Lets think about someone who’s shopping for a car. They want handling similar to a sports sedan, the peace of mind that comes with all-weather capability, the ability to go out and do things whether paved or not, and luxury. For most of those points, there are answers already on the market. But for all of them? There’s the new BMW X4.
After a week in the car, I realized that it’s a great combination. It’s got the capability of a Subaru Outback, one of our favorite station wagon crossovers, and the luxury that only the premium German makers can bring. Along with that, it has the signature performance and beautiful driving characteristics that BMW is known for. It has its quirks, of course, being a first-generation of the concept, but they are small things in the overall package.
During our week with the 2015 X4, we put 243 miles on the vehicle in situations ranging from family hauling around town and on the freeway to solo driving along the twisting highways of the Mountain West. We threw in some dirty track driving, light offroad, and even had a day of light snow. In all situations, the BMW X4 was excellent.
This is not without its sacrifices, of course. As a family machine, it’s a bit tight in the rear seating (though it can seat four adults comfortably). The biggest sacrifice, though, is in cargo space. Yet the cargo area of the X4 is far larger than it appears on paper thanks to it being USABLE cargo space rather than just a cavern waiting to be filled. The floor of the cargo area stretches back further than might be expected when looking from the outside in. Thoughtful tie-downs and a cargo net add usability here as well. The “sweep your foot under the bumper to open the hatch” thing is also proven to be more than just a gimmick.

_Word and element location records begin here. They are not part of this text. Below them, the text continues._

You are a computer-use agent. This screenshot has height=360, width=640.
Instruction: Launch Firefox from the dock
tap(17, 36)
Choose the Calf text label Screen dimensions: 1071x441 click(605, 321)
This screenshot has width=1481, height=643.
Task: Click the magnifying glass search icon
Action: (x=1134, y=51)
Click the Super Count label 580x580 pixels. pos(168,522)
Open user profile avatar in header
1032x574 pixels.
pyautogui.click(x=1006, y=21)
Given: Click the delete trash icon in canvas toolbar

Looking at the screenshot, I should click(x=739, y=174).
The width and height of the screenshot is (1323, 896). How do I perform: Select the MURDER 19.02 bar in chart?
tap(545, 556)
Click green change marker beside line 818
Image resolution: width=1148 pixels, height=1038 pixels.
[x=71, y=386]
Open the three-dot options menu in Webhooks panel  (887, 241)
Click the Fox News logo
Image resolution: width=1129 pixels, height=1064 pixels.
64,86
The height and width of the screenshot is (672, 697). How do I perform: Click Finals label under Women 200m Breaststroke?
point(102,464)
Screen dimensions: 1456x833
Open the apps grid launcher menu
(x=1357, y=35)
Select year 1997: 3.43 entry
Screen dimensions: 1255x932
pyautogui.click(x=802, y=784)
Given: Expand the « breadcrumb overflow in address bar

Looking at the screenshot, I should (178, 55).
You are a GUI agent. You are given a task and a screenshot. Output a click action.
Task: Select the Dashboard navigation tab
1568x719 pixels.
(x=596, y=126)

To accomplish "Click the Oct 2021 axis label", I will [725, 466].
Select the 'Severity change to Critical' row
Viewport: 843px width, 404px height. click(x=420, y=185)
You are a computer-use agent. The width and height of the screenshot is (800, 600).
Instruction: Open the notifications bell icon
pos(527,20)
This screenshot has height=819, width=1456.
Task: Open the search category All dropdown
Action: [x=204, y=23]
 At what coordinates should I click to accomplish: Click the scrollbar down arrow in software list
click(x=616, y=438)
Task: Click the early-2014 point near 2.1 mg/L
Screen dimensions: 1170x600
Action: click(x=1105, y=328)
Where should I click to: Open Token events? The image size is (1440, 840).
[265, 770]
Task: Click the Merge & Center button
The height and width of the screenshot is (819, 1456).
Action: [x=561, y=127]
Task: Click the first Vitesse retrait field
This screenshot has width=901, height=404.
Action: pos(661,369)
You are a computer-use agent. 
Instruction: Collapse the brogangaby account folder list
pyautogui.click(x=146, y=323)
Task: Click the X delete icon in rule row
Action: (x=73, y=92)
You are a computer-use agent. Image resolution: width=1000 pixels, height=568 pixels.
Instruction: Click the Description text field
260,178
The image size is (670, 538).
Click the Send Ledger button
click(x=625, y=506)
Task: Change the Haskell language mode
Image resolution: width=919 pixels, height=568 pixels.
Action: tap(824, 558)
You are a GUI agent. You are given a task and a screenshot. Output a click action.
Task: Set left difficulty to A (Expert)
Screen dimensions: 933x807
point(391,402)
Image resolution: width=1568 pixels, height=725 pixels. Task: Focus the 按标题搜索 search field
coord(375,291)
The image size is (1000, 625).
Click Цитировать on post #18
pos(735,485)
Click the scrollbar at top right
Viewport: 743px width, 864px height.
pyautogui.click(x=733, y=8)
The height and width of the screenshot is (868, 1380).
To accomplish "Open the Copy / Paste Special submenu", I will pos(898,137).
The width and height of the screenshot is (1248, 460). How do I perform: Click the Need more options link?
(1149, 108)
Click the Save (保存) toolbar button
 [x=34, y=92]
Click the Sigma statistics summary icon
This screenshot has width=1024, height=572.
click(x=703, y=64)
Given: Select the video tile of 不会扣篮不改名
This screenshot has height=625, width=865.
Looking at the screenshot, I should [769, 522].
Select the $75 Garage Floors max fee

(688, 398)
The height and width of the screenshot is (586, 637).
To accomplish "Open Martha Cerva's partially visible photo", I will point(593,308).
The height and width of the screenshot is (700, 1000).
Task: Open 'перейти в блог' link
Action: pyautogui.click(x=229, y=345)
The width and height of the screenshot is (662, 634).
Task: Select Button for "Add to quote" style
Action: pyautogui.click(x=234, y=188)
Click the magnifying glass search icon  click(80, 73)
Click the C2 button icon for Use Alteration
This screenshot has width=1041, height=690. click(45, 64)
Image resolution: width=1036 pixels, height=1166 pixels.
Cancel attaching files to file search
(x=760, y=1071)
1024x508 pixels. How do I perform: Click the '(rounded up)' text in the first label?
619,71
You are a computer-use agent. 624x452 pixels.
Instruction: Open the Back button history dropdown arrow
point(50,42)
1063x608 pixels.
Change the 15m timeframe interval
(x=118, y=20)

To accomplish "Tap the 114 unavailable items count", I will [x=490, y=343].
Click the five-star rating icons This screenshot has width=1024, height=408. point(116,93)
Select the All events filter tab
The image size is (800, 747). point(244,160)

In all, the 2015 X4 offers a unique package that will have appeal for many. The exterior is part sport coupe, part station wagon with a look that most people we spoke with seemed to think was either beautiful from the get-go or grew on you to become so. The long hood, fastback styling, and aggressive fender size help bring out some muscle without getting outrageous about it.
Inside, the X4 is all Teutonic luxury. Those who’ve ridden in a BMW know what to expect here. Firm, but very comfortable seating, lots of adjustability, and spartan, but highly sophisticated design mark the German automaker’s interior designs. Ergonomics are good, but there are enough “not quite perfect” items to make the car seem unique.
On the road, of course, the X4 is all BMW. It accelerates with its throaty, turbocharged six that outputs 300 horsepower and lb-ft in one package. There is a four-cylinder model, of course, and both are all-wheel drive through an eight-speed automatic transmission with manual shift paddles.
The four-cylinder model is called the X4 xDrive28i and has received EPA estimates of 23 mpg combined (20 city, 28 highway). The six-cylinder X4 xDrive35i that we drove is rated at 22 mpg combined (19/27). So you sacrifice little to jump up to the bigger performer. Our average 0-60 mph time in the 35i was right around 5.5s.
The X4’s handling is, of course, signature Bimmer. Despite its general bulk, the X4 sways around corners beautifully and holds the road firmly in sport driving. Although it’s not as confident as a lower-built sedan, it’s far better than most crossovers.
The 2015 BMW X4 is a thoroughly enjoyable Sport Activity Vehicle that exemplifies what BMW means with that segment creation. Experienced in person, it’s a far more understandable and lovely machine than it is on paper. Drive one for yourself and you’ll see.